How do consumers know whether ingredients are natural or not? For the most part, they take the word of the maker. If the word “natural” appears on the labeling or in the advertising, they assume that the product is natural. But the complaint for this class action alleges that Tarte, Inc. calls its personal care products “natural” when they contain a number of synthetic or chemical ingredients.
The class for this action is all consumers who bought the Tarte products anywhere in the US during the class period. There is a also a New York subclass for those who bought the products in New York.
According to the complaint, the US Code defines a “synthetic” as “a substance that is formulated or manufactured by a process that chemically changes a substance extracted from naturally occurring plants, animals, or mineral sources…”
Also, the US Department of Agriculture has put out a Draft Guidance Decision Tree for Classification of Materials as Synthetic or Nonsynthetic (Natural). The complaint summarizes this in this way: “[A] substance is natural … if: (a) it is manufactured, produced, or extracted from a natural source…; (b) it has not under gone a chemical change … so that it is chemically or structurally different than how it naturally occurs in the source material; or (c) the chemical change was created by a naturally occurring biological process such as composting, fermentation, or enzymatic digestion or by heating or burning biological matter.”
The complaint shows images from a display stand that calls the products “high performance naturals” and from Tarte’s website, which says things like, “We believe in high performance AND natural” and “Why choose between beauty that works & beauty that’s healthy?”

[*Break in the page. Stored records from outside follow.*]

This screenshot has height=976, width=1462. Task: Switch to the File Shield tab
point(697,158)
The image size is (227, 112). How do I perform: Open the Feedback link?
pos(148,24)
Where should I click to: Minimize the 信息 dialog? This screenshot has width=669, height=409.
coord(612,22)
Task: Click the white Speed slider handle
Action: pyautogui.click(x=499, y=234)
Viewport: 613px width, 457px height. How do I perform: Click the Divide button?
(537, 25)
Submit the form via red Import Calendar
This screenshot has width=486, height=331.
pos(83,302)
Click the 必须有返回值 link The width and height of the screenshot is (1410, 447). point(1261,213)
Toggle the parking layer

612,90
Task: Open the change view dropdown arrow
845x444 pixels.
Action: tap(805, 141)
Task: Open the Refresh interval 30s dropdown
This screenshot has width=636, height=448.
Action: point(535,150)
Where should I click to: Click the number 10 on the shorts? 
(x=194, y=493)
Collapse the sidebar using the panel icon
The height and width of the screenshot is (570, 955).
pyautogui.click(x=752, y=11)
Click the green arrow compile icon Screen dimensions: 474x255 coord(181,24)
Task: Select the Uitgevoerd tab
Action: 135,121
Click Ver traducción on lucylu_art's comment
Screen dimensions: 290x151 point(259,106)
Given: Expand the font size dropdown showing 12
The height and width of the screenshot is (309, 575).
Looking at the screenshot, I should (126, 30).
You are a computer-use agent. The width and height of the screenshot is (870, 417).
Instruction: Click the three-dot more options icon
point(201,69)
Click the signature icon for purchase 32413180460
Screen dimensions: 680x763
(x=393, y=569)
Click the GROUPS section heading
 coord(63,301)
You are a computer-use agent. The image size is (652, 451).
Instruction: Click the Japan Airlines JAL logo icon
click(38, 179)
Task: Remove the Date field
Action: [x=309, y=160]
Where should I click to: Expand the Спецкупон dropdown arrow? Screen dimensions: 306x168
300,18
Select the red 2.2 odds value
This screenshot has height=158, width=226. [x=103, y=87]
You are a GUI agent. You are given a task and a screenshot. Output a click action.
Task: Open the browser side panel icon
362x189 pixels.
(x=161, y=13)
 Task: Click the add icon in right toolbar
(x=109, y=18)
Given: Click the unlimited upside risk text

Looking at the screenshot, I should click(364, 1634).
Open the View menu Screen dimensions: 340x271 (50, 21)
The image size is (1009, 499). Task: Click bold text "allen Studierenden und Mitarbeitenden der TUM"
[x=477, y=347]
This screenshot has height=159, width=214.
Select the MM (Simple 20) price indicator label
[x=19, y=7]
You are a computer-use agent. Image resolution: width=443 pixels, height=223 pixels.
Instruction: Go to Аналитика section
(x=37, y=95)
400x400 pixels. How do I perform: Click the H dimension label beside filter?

The complaint calls these statements false, misleading, and deceptive. It examines the ingredients contained in a number products. For example, Tarte Skincare Frxxxtion Stick contains butylene glycol, glycerin, cocamidopropyl betaine, kaolin, phenoxyethnaol, and sodium benzoate:
The complaint claims violations of the New York General Business Law (which forbids deceptive acts or practices and false advertising), other state consumer protection laws, breaches of warranties, and unjust enrichment.